*** Opening of Provided information ***
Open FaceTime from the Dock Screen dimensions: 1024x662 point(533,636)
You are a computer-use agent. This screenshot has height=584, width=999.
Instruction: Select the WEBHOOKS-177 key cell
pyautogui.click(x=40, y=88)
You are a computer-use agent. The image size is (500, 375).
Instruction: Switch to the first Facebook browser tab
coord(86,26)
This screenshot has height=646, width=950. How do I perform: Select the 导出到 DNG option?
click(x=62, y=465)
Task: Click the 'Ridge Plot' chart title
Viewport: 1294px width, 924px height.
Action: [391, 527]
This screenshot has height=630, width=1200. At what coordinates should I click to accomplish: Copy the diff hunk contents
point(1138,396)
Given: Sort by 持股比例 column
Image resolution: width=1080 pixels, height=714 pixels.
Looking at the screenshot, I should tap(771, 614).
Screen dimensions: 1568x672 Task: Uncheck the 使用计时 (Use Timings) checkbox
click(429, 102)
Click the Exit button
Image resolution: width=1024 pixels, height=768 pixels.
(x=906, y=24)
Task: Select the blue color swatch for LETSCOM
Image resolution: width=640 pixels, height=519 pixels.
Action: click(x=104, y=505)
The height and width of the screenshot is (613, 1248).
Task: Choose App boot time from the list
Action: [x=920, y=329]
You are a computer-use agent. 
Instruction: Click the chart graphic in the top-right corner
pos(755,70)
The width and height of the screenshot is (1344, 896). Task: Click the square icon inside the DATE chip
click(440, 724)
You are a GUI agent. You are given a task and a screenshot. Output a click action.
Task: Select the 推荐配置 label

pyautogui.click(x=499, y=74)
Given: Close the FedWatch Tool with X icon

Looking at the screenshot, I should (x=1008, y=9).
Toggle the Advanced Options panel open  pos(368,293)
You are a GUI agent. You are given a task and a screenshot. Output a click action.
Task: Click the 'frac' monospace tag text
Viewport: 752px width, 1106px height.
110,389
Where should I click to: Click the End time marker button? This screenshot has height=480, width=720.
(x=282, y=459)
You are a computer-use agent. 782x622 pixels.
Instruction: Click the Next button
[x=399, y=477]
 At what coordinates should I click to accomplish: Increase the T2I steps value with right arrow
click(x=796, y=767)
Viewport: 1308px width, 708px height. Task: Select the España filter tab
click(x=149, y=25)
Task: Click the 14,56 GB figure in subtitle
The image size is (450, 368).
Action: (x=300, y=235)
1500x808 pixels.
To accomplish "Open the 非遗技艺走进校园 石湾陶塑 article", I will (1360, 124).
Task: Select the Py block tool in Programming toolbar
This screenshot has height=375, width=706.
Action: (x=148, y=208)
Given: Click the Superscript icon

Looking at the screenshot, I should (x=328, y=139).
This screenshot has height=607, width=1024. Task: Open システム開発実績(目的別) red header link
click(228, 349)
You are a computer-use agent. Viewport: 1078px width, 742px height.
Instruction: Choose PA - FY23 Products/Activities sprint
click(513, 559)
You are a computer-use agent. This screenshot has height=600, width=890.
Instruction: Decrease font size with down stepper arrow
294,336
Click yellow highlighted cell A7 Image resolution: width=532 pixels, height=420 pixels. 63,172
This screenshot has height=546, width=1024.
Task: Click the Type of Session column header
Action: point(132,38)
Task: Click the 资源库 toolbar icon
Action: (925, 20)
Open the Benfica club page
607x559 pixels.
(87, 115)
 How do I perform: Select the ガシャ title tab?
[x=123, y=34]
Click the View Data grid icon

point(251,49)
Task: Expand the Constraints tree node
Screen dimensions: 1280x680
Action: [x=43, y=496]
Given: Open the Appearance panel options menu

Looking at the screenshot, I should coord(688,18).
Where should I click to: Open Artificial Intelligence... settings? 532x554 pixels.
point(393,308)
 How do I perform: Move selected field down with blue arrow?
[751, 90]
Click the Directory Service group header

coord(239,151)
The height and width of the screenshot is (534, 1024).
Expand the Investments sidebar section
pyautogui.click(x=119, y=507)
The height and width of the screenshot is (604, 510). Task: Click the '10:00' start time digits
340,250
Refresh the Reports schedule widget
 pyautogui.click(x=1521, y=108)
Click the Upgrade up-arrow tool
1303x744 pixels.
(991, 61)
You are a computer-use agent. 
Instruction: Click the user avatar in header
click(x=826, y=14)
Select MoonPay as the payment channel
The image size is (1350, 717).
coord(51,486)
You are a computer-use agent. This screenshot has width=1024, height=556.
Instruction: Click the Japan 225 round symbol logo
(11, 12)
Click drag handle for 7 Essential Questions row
*** Close of Provided information ***
Work to be completed: Reproduce the entries above in full and exactly.

Result for this exercise:
Open FaceTime from the Dock Screen dimensions: 1024x662 point(533,636)
You are a computer-use agent. This screenshot has height=584, width=999.
Instruction: Select the WEBHOOKS-177 key cell
pyautogui.click(x=40, y=88)
You are a computer-use agent. The image size is (500, 375).
Instruction: Switch to the first Facebook browser tab
coord(86,26)
This screenshot has height=646, width=950. How do I perform: Select the 导出到 DNG option?
click(x=62, y=465)
Task: Click the 'Ridge Plot' chart title
Viewport: 1294px width, 924px height.
Action: [391, 527]
This screenshot has height=630, width=1200. At what coordinates should I click to accomplish: Copy the diff hunk contents
point(1138,396)
Given: Sort by 持股比例 column
Image resolution: width=1080 pixels, height=714 pixels.
Looking at the screenshot, I should tap(771, 614).
Screen dimensions: 1568x672 Task: Uncheck the 使用计时 (Use Timings) checkbox
click(429, 102)
Click the Exit button
Image resolution: width=1024 pixels, height=768 pixels.
(x=906, y=24)
Task: Select the blue color swatch for LETSCOM
Image resolution: width=640 pixels, height=519 pixels.
Action: click(x=104, y=505)
The height and width of the screenshot is (613, 1248).
Task: Choose App boot time from the list
Action: [x=920, y=329]
You are a computer-use agent. 
Instruction: Click the chart graphic in the top-right corner
pos(755,70)
The width and height of the screenshot is (1344, 896). Task: Click the square icon inside the DATE chip
click(440, 724)
You are a GUI agent. You are given a task and a screenshot. Output a click action.
Task: Select the 推荐配置 label

pyautogui.click(x=499, y=74)
Given: Close the FedWatch Tool with X icon

Looking at the screenshot, I should (x=1008, y=9).
Toggle the Advanced Options panel open  pos(368,293)
You are a GUI agent. You are given a task and a screenshot. Output a click action.
Task: Click the 'frac' monospace tag text
Viewport: 752px width, 1106px height.
110,389
Where should I click to: Click the End time marker button? This screenshot has height=480, width=720.
(x=282, y=459)
You are a computer-use agent. 782x622 pixels.
Instruction: Click the Next button
[x=399, y=477]
 At what coordinates should I click to accomplish: Increase the T2I steps value with right arrow
click(x=796, y=767)
Viewport: 1308px width, 708px height. Task: Select the España filter tab
click(x=149, y=25)
Task: Click the 14,56 GB figure in subtitle
The image size is (450, 368).
Action: (x=300, y=235)
1500x808 pixels.
To accomplish "Open the 非遗技艺走进校园 石湾陶塑 article", I will (1360, 124).
Task: Select the Py block tool in Programming toolbar
This screenshot has height=375, width=706.
Action: (x=148, y=208)
Given: Click the Superscript icon

Looking at the screenshot, I should (x=328, y=139).
This screenshot has height=607, width=1024. Task: Open システム開発実績(目的別) red header link
click(228, 349)
You are a computer-use agent. Viewport: 1078px width, 742px height.
Instruction: Choose PA - FY23 Products/Activities sprint
click(513, 559)
You are a computer-use agent. This screenshot has height=600, width=890.
Instruction: Decrease font size with down stepper arrow
294,336
Click yellow highlighted cell A7 Image resolution: width=532 pixels, height=420 pixels. 63,172
This screenshot has height=546, width=1024.
Task: Click the Type of Session column header
Action: point(132,38)
Task: Click the 资源库 toolbar icon
Action: (925, 20)
Open the Benfica club page
607x559 pixels.
(87, 115)
 How do I perform: Select the ガシャ title tab?
[x=123, y=34]
Click the View Data grid icon

point(251,49)
Task: Expand the Constraints tree node
Screen dimensions: 1280x680
Action: [x=43, y=496]
Given: Open the Appearance panel options menu

Looking at the screenshot, I should coord(688,18).
Where should I click to: Open Artificial Intelligence... settings? 532x554 pixels.
point(393,308)
 How do I perform: Move selected field down with blue arrow?
[751, 90]
Click the Directory Service group header

coord(239,151)
The height and width of the screenshot is (534, 1024).
Expand the Investments sidebar section
pyautogui.click(x=119, y=507)
The height and width of the screenshot is (604, 510). Task: Click the '10:00' start time digits
340,250
Refresh the Reports schedule widget
 pyautogui.click(x=1521, y=108)
Click the Upgrade up-arrow tool
1303x744 pixels.
(991, 61)
You are a computer-use agent. 
Instruction: Click the user avatar in header
click(x=826, y=14)
Select MoonPay as the payment channel
The image size is (1350, 717).
coord(51,486)
You are a computer-use agent. This screenshot has width=1024, height=556.
Instruction: Click the Japan 225 round symbol logo
(11, 12)
Click drag handle for 7 Essential Questions row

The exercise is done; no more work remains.